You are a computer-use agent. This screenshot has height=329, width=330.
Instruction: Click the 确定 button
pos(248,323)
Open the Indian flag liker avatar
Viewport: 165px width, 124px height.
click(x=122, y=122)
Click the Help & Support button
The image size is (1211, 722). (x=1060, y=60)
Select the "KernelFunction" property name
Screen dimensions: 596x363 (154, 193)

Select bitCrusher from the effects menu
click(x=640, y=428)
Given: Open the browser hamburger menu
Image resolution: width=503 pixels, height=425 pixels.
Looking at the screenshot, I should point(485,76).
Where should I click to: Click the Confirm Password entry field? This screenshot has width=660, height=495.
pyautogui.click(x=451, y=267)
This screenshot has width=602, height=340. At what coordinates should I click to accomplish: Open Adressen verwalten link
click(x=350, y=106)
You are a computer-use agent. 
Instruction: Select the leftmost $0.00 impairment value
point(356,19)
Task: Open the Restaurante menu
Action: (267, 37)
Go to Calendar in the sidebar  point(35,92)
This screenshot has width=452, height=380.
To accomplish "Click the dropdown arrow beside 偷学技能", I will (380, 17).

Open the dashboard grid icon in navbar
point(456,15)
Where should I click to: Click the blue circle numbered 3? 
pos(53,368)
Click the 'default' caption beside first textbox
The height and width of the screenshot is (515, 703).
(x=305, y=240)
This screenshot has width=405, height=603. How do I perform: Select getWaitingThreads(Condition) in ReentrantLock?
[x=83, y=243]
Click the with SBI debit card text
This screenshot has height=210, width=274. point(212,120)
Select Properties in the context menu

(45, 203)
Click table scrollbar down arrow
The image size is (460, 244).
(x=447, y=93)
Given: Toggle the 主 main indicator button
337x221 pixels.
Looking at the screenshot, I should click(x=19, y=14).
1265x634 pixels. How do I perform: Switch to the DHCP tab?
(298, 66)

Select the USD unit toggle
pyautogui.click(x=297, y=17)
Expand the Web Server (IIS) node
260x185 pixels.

+ + + + + + +

[Your objective]: For this exercise, output exactly the lines above from the line with "Viewport: 165px width, 124px height." to the line with "This screenshot has width=452, height=380.", counting both, and leave out the rest.

[Response below]:
Viewport: 165px width, 124px height.
click(x=122, y=122)
Click the Help & Support button
The image size is (1211, 722). (x=1060, y=60)
Select the "KernelFunction" property name
Screen dimensions: 596x363 (154, 193)

Select bitCrusher from the effects menu
click(x=640, y=428)
Given: Open the browser hamburger menu
Image resolution: width=503 pixels, height=425 pixels.
Looking at the screenshot, I should point(485,76).
Where should I click to: Click the Confirm Password entry field? This screenshot has width=660, height=495.
pyautogui.click(x=451, y=267)
This screenshot has width=602, height=340. At what coordinates should I click to accomplish: Open Adressen verwalten link
click(x=350, y=106)
You are a computer-use agent. 
Instruction: Select the leftmost $0.00 impairment value
point(356,19)
Task: Open the Restaurante menu
Action: (267, 37)
Go to Calendar in the sidebar  point(35,92)
This screenshot has width=452, height=380.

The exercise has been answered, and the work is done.